Why is the top down approach of heap construction less efficient than bottom up even though its order of growth is lower O(log n) over O(n)?

Question

How is the bottom up approach of heap construction of the order O(n) ? Anany Levitin says in his book that this is more efficient compared to top down approach which is of order O(log n). Why?

Answer 1

That to me seems like a typo.

There are two standard algorithms for building a heap. The first is to start with an empty heap and to repeatedly insert elements into it one at a time. Each individual insertion takes time O(log n), so we can upper-bound the cost of this style of heap-building at O(n log n). It turns out that, in the worst case, the runtime is Θ(n log n), which happens if you insert the elements in reverse-sorted order.

The other approach is the heapify algorithm, which builds the heap directly by starting with each element in its own binary heap and progressively coalescing them together. This algorithm runs in time O(n) regardless of the input.

The reason why the first algorithm requires time Θ(n log n) is that, if you look at the second half of the elements being inserted, you'll see that each of them is inserted into a heap whose height is Θ(log n), so the cost of doing each bubble-up can be high. Since there are n / 2 elements and each of them might take time Θ(log n) to insert, the worst-case runtime is Θ(n log n).

On the other hand, the heapify algorithm spends the majority of its time working on small heaps. Half the elements are inserted into heaps of height 0, a quarter into heaps of height 1, an eighth into heaps of height 2, etc. This means that the bulk of the work is spent inserting elements into small heaps, which is significantly faster.

Answer 2

If you consider swapping to be your basic operation -

In top down construction,the tree is constructed first and a heapify function is called on the nodes.The worst case would swap log n times ( to sift the element to the top of the tree where height of tree is log n) for all the n/2 leaf nodes. This results in a O(n log n) upper bound.

In bottom up construction, you assume all the leaf nodes to be in order in the first pass, so heapify is now called only on n/2 nodes. At each level, the number of possible swaps increases but the number of nodes on which it happens decreases.

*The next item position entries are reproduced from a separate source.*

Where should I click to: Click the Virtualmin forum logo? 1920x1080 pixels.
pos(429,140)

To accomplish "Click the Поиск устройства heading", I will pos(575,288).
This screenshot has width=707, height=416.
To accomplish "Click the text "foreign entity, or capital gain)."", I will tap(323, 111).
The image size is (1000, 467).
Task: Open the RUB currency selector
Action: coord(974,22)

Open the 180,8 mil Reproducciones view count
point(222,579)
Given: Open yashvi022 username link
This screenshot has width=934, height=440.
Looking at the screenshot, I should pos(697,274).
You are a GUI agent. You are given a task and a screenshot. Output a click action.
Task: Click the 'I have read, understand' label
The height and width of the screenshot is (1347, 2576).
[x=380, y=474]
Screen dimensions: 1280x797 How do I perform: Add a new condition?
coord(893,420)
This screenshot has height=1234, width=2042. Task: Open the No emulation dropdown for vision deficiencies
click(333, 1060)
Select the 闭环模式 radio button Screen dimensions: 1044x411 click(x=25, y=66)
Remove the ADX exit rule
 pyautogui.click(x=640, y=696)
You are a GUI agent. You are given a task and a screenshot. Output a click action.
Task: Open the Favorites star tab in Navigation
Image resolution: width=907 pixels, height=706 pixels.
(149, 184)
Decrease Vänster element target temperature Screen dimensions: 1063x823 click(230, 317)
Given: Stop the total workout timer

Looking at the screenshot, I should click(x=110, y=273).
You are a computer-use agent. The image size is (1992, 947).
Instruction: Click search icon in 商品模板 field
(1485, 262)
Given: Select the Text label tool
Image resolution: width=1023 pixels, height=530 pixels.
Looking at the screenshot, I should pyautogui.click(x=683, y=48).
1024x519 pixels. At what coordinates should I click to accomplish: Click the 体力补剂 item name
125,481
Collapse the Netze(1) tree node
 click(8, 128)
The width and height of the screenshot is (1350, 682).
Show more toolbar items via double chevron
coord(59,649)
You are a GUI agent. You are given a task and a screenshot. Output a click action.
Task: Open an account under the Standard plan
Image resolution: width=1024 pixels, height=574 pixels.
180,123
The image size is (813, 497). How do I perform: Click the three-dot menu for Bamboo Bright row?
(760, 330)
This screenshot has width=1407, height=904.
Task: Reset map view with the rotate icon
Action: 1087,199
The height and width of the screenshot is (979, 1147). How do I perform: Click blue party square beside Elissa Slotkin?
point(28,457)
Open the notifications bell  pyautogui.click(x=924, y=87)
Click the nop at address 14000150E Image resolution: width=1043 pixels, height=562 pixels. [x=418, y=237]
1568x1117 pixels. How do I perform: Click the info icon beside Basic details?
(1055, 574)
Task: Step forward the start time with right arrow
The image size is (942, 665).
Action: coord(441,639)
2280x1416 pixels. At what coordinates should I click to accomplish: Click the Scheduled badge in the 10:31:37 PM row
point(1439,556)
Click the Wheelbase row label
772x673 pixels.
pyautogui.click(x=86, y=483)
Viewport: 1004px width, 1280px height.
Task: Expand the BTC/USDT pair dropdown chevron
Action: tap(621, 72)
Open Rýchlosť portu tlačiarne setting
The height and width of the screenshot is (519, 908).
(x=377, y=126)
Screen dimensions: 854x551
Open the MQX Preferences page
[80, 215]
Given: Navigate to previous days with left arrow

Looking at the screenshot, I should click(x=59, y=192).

For example - At the level right above leaf nodes, we have n/4 nodes that can have at most 1 swap each. At its' parent level we have, n/8 nodes that can have at most 2 swaps each and so on. On summation, we'll come up with a O(n) efficiency for bottom up construction of a heap.

Answer 3

It generally refers to a way of solving a problem. Especially in computer science algorithms.

Top down :

Take the whole problem and split it into two or more parts. Find solution to these parts. If these parts turn out to be too big to be solved as a whole, split them further and find find solutions to those sub-parts. Merge solutions according to the sub-problem hierarchy thus created after all parts have been successfully solved.

In the regular heapify(), we perform two comparisons on each node from top to bottom to find the largest of three elements:

1. Parent node with left child
2. The larger node from the first comparison with the second child

Bottom up :

Breaking the problem into smallest possible(and practical) parts. Finding solutions to these small sub-problems. Merging the solutions you get iteratively(again and again) till you have merged all of them to get the final solution to the "big" problem. The main difference in approach is splitting versus merging. You either start big and split "down" as required or start with the smallest and merge your way "up" to the final solution.

Bottom-up Heapsort, on the other hand, only compares the two children and follows the larger child to the end of the tree ("top-down"). From there, the algorithm goes back towards the tree root (“bottom-up”) and searches for the first element larger than the root. From this position, all elements are moved one position towards the root, and the root element is placed in the field that has become free.